__Given problem__. Please pick out each line in the rows below that contains the word "dropdown" and copy it in full. Letter case counts.

__Dataset entries__.

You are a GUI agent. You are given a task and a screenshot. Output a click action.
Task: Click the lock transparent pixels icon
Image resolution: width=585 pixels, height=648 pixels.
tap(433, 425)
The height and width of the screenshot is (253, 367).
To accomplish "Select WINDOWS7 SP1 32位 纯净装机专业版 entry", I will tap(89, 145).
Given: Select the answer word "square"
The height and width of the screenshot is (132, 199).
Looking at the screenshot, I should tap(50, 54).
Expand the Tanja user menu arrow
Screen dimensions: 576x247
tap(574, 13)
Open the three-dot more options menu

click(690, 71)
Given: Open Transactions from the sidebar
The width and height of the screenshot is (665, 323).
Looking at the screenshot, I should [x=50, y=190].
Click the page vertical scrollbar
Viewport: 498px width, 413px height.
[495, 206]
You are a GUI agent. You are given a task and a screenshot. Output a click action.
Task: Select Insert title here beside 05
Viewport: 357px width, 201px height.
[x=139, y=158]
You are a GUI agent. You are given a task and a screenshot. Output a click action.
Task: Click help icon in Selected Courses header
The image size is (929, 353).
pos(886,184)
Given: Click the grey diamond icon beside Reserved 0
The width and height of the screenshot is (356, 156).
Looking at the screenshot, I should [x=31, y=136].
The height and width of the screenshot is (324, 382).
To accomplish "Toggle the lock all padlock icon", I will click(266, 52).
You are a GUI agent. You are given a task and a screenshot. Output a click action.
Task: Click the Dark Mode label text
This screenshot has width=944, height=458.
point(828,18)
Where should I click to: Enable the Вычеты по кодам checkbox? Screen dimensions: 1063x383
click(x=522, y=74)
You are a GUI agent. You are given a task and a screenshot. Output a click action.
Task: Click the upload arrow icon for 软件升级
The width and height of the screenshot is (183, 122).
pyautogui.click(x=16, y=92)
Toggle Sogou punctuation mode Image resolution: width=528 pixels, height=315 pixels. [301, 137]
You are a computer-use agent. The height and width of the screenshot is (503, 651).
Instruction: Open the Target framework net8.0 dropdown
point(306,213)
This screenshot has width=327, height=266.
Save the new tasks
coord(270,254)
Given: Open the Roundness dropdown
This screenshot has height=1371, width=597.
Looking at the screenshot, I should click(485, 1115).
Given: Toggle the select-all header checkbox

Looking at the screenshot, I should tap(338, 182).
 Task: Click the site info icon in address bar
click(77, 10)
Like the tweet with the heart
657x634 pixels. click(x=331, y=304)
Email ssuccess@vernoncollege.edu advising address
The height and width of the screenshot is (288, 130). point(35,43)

__Correct output__.
Instruction: Open the Target framework net8.0 dropdown
Given: Open the Roundness dropdown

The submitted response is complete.